• Exercise instructions
Could you set down every entry exactly as it stands, without the images?

++++ Data to examine ++++

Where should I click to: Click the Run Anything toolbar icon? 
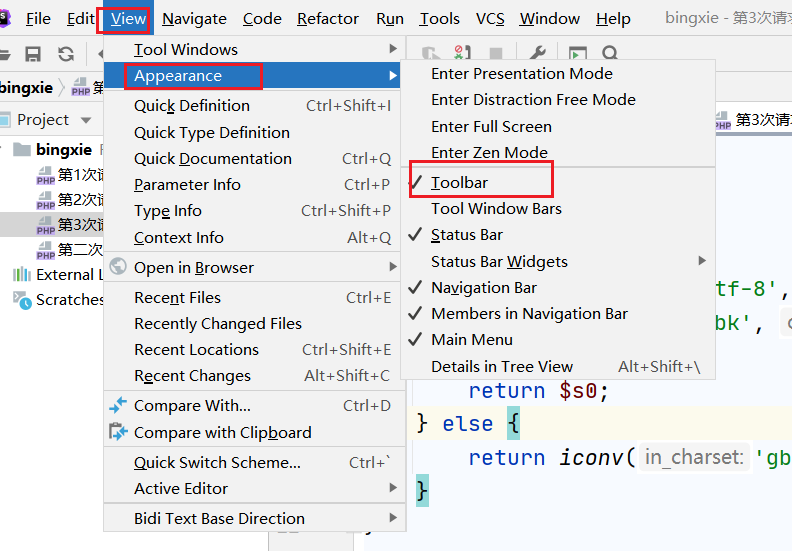click(577, 54)
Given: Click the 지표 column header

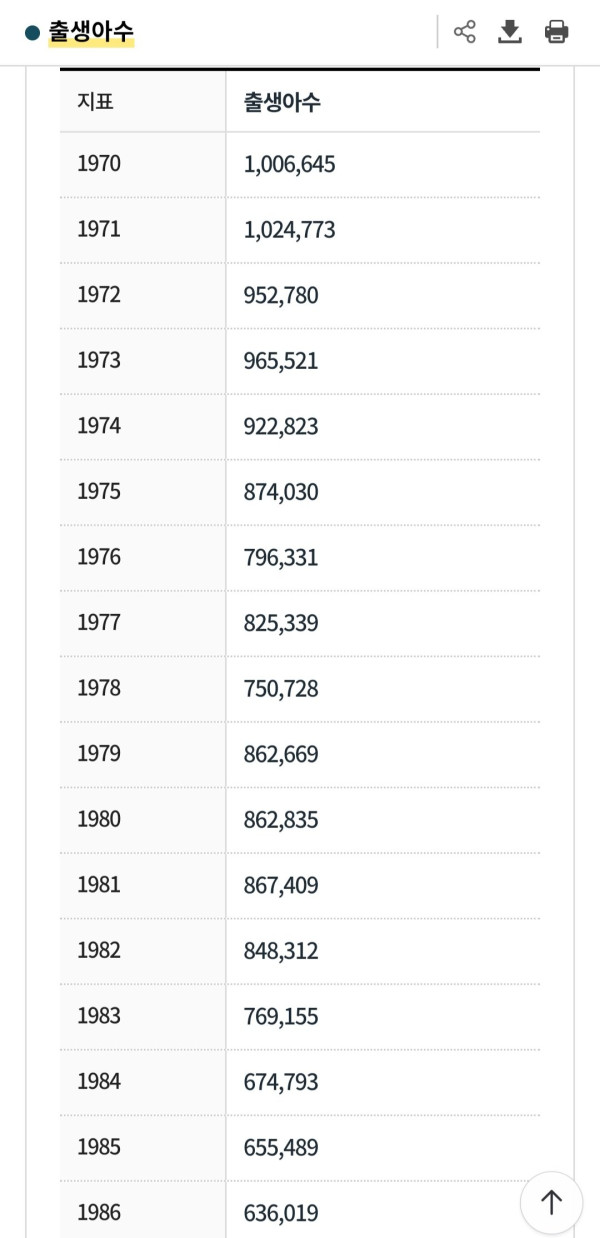Looking at the screenshot, I should (x=96, y=101).
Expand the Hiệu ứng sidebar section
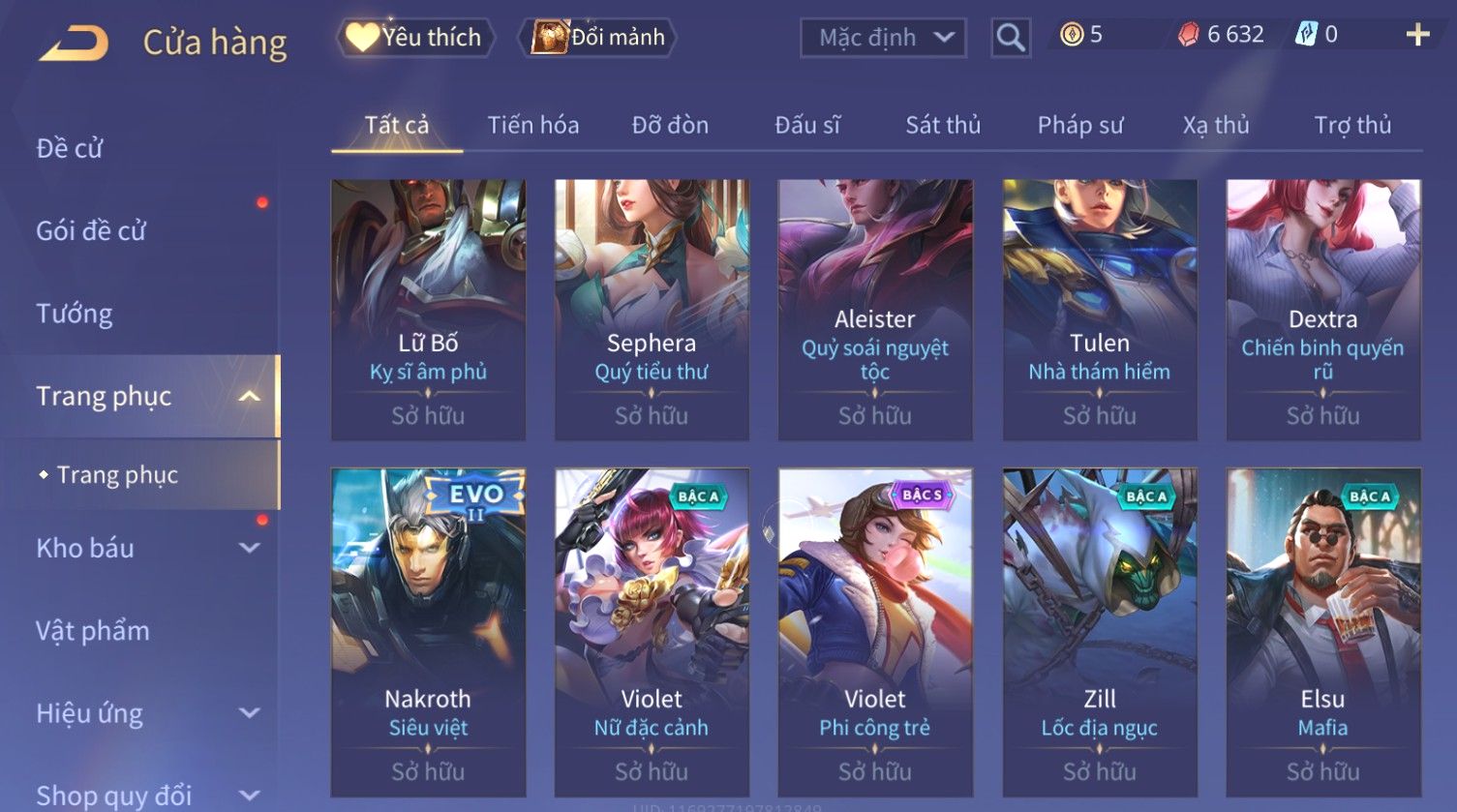 (x=249, y=713)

++++

• Response area
Where should I click to: Click the Run Anything toolbar icon? 
click(577, 54)
Given: Click the 지표 column header

Looking at the screenshot, I should (x=96, y=101).
Expand the Hiệu ứng sidebar section
 (x=249, y=713)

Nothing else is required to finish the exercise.